Planting Seeds for the Future
For those who choose to commit their organization to this work, Candy Adamczak recommends participating in the conferences that wardens attend, and/or asking for an audience with the commissioner of corrections for your state. It often takes the commissioner being supportive of an idea for it to gain consideration, after which each warden needs to feel compelled to bring it to their facility.
“I’ve learned that both top-down and grassroots approaches can work,” says Adamczak. “Plant seeds with case managers by attending their conferences too, and they can be your advocate inside. As a presenter you have to sell your idea with passion and integrity. You can’t just talk the talk; it has to come from the heart and be genuine.”
As a corrections program director, it was Adamczak’s role to identify program opportunities, shepherd proposals through a review process with the warden and executive team of her facility, and collaborate with the evidence-based review panel to evaluate the program’s cost-effectiveness in achieving certain outcomes.
But generating buy-in and funding aren’t the only hurdles for potential programs; so is physical real estate inside the prison. As Adamczak puts it, “The men are craving and begging for more programming, but there’s not enough time in the day for it and not enough space to hold all these activities. We have to make tough choices on which is the best program under a cost-benefit analysis.”
At Detroit Public Theatre, Shepherd-Bates and her team are working to rigorously measure the outcomes of their programs at both men’s and women’s correctional facilities in Michigan. While some theatre programs are focused on achieving reductions in recidivism rates, Detroit Public Theatre has moved in a different direction, in part because they also work with people serving life sentences without the chance of parole. There are around 50,000 people currently serving such sentences, and very few of them are allowed to participate in voluntary programming.
Explains Shepherd-Bates, “The environment in prison is so important to recovery. The typical negative culture inside can be more traumatizing than what they experienced on the outside. What we’ve decided to focus on instead is to measure the positive development of narrative identity—essentially, that participants find more positive ways of seeing and talking about themselves. They begin to see themselves as people who did terrible things and had terrible things happen to them, but they don’t have to be defined by those things. We’ve got hard evidence that shows this developmental change, and we’re hoping to see the research published next year.”

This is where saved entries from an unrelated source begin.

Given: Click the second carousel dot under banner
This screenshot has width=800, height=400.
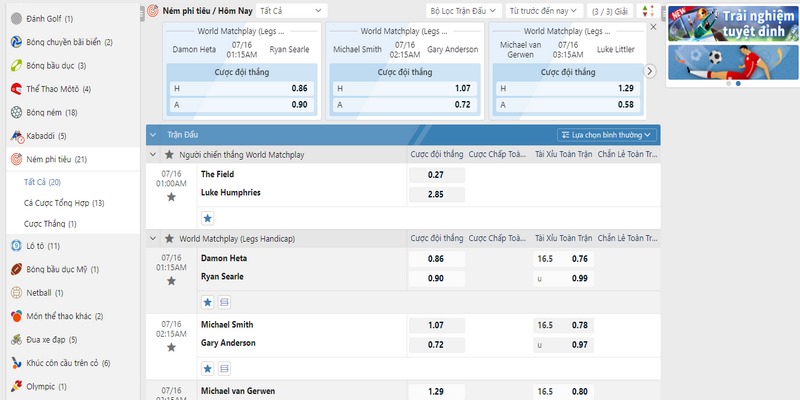Looking at the screenshot, I should (738, 84).
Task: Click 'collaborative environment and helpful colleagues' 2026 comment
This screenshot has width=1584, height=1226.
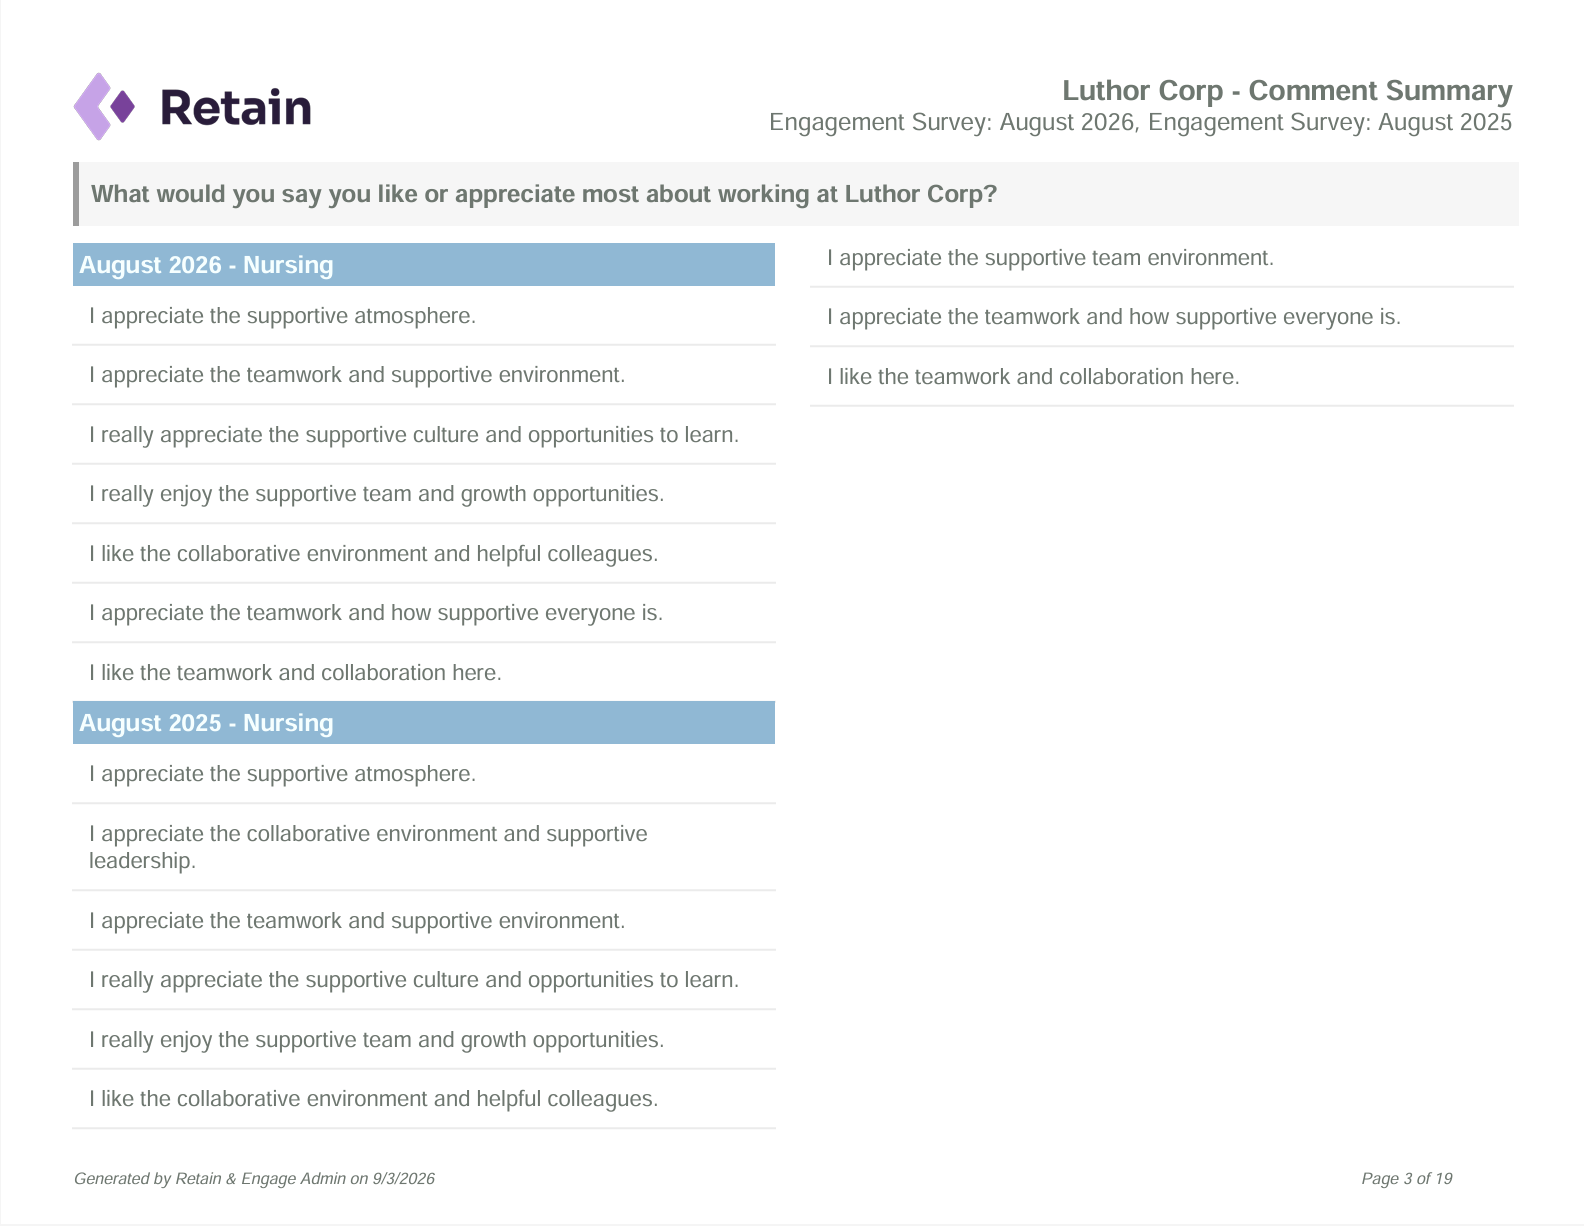Action: (373, 554)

Evidence-based research on the value and impact of theatre programs in communities of all kinds can’t come soon enough. Jecoina Vinson, who spent 16 years in prison, says that “other than reciting a poem in elementary school, I don’t remember having any exposure to the performing arts before I was incarcerated; they didn’t have theatre in our schools. If we had invested more in theatre, we wouldn’t end up in prison. Theatre provides a way for people to feel like they have agency, that they can say, ‘yes and,’ to navigate their life in a humane way. You think about the challenges of prevention and rehabilitation and theatre is the answer for them. I truly believe more theatre equals less prison.”
Devon Smith is a writer based in Portland, Ore. She is the co-founder of Measure Creative, a digital strategy firm for progressive causes.